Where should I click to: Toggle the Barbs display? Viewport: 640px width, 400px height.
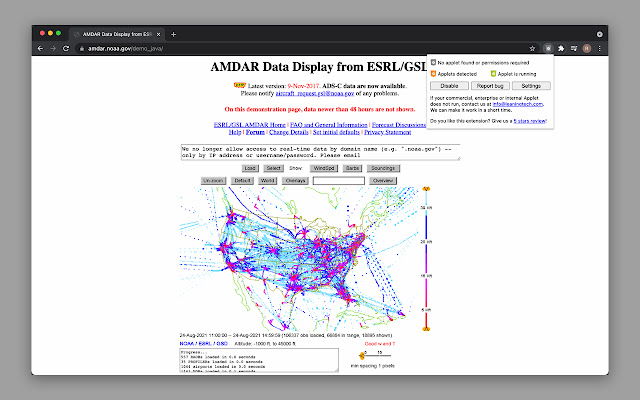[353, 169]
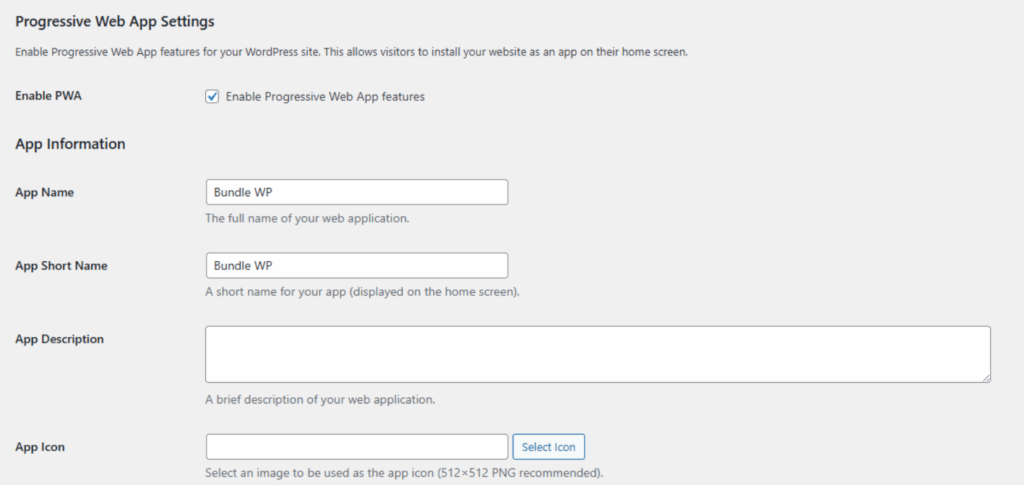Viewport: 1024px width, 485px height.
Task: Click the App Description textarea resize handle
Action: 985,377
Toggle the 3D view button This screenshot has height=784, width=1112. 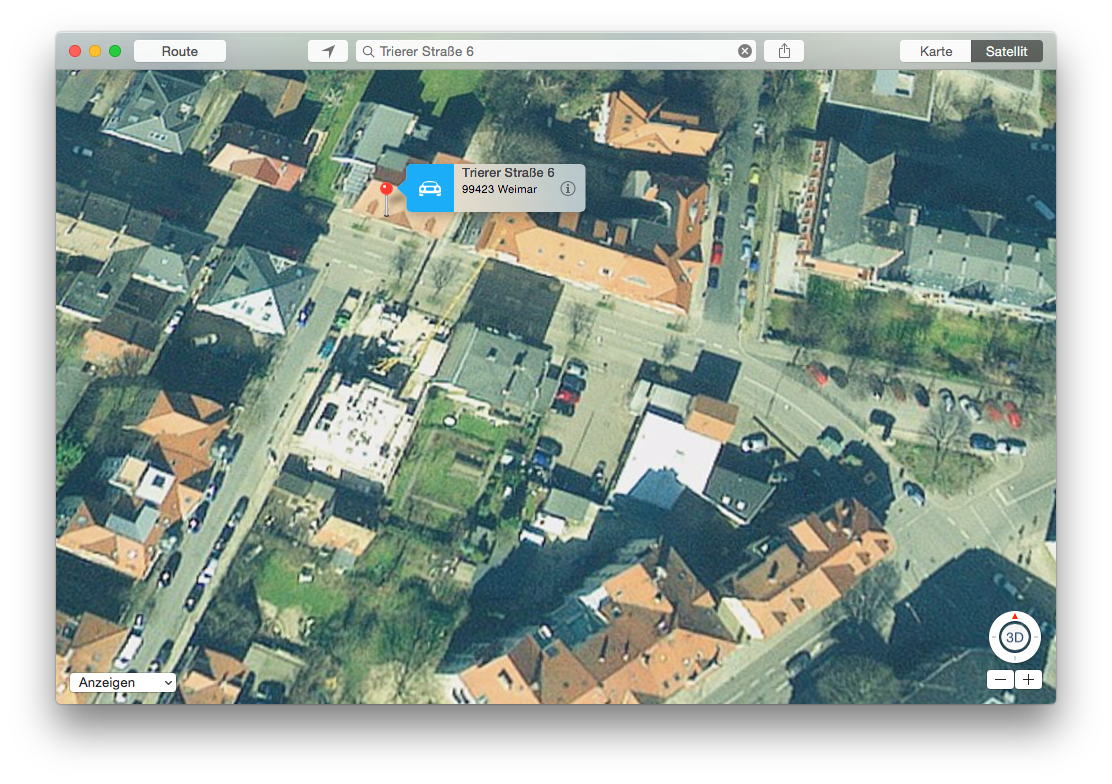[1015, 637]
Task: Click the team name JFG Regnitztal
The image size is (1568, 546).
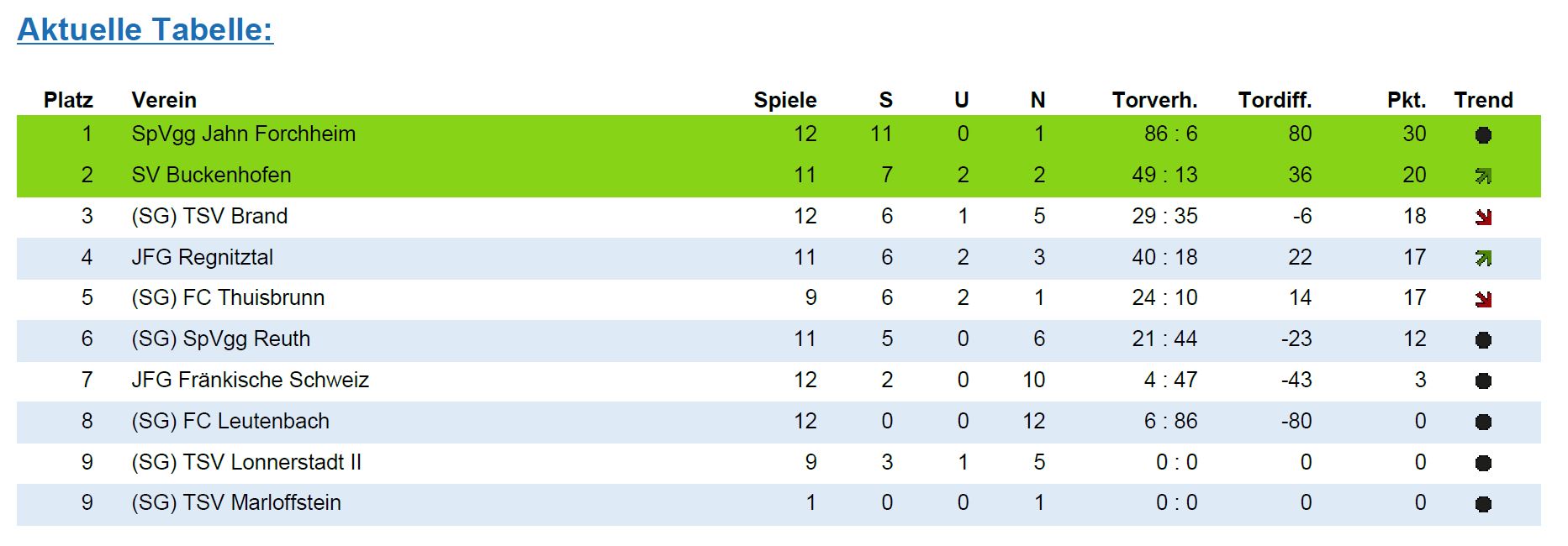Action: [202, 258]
----------
[EXERCISE INSTRUCTIONS] Please copy the lines above, starting at the one that holds "Task: Click the team name JFG Regnitztal" and stopping after the last line, exactly as they appear and minus the pictures.

[ANSWER BELOW]
Task: Click the team name JFG Regnitztal
The image size is (1568, 546).
Action: [202, 258]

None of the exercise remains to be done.